例えば、安倍が秋葉原で「こんな人たちに負けるわけには行かない」と言ったのを「秋葉原舌禍事件」に仕立て上げてしまったのもコメンテーターらだ。安倍は大音響のスピーカーでがなり立てて選挙演説を妨害する極左暴力集団中核派のメンバーらを指して「こんな人たち」と発言したのだが、コメンテーターらは、連日取り上げてさも一般有権者に対する非難のように仕立て上げた。都議選に致命的な打撃となったのは言うまでもない。フェークニュースを作り上げる印象操作をコメンテーターらはこともなくやり遂げるのだ。それにしても警察当局は大音響の選挙妨害を野放しにしてなぜ取り締まらないのか。怠慢の極みだ。こうした野放図なコメンテーターらの言いたい放題の発言が、この国を再び全体主義国家に誘導しないか、と筆者は心配する。作用には必ず反作用が生ずるのが政治力学の世界である。それを食い止める為の法的措置は既にほどこされている。放送法および電波法に違反した場合には電波法第76条を根拠とした無線局の運用停止や免許の停止・取り消しなどを行うことができると規定されているのだ。過去に椿事件(1993年)がある。当時テレビ朝日の取締役報道局長であった椿貞良が民放連の会合で「自民党政権の存続を絶対に阻止して、なんでもよいから反自民の連立政権を成立させる手助けになるような報道をしようではないか」と発言、テレビ朝日は免停寸前にまでいった。しかし、こうした感情が現在のテレビ朝日やTBSにも連綿と受け継がれている感じは濃厚だ。

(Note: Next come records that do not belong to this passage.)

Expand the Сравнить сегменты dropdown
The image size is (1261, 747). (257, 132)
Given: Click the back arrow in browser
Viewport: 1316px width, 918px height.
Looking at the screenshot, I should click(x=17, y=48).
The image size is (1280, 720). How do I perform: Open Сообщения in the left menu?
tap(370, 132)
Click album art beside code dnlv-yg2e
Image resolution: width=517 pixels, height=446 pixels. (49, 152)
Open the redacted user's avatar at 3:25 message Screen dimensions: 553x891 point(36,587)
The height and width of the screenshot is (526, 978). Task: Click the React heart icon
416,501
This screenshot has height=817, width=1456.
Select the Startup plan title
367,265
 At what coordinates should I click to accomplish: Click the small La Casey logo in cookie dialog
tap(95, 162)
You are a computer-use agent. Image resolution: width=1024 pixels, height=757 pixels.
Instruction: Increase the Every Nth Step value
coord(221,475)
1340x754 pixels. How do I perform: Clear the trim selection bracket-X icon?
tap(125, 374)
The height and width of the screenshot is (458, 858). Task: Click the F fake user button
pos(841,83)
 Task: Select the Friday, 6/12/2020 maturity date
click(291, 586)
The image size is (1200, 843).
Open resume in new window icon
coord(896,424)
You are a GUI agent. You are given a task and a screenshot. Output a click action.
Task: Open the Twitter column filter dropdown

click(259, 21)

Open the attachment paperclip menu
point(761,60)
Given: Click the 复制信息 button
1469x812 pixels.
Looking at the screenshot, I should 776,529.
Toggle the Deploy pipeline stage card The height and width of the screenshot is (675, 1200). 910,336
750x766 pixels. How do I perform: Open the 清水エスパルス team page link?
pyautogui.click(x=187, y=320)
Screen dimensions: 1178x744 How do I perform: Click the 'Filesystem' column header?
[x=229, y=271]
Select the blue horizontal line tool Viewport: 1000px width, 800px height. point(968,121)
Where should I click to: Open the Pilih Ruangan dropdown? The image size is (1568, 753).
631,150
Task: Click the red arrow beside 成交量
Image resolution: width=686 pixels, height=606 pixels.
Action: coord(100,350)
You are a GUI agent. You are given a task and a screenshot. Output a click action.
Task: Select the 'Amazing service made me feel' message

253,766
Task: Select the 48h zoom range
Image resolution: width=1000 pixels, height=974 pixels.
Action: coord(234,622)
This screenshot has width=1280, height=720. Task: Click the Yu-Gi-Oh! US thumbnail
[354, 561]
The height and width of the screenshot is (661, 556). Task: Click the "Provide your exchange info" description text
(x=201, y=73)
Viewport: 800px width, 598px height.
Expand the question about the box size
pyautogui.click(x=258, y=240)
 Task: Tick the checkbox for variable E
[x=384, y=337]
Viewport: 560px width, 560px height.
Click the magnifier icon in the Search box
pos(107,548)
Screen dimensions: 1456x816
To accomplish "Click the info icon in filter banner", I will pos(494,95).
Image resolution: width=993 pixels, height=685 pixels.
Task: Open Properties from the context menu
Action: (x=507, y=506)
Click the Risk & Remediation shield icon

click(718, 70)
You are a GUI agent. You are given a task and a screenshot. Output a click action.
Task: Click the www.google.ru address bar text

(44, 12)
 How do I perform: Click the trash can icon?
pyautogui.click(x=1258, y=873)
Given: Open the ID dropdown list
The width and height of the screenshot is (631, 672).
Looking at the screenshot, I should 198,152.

このような規制は新聞にはない。その理由は、新聞は読者の“選択”に委ねられており、自らの考えに合致しなければ購読しなければよいからだ。逆に民放は否応なしに視聴者を“洗脳”してしまうほどの影響力を持っている。最近のコメンテーターらの反安倍の言動も、報道に関しては一方的で偏った報道を禁ずる放送法違反の色彩が色濃く浮き出ている。解散・総選挙が接近する中でこのような民放の意図的な反自民戦略を看過、野放しすれば、いずれは反動が生ずる。報道の自由を毀損するような全体主義的な反動を生じさせてはならない。政府自民党は、悪名高き戦前の検閲の繰り返しのような対応をしてはならない。内調などが番組内容を掌握して、民間有識者らによる組織に提示し、同組織ががチェックして、あまりにひどいものは法的な対応を勧告するようなシステムを作ってはどうか。そうでもしなければ、民放はますますつけあがるだけだ。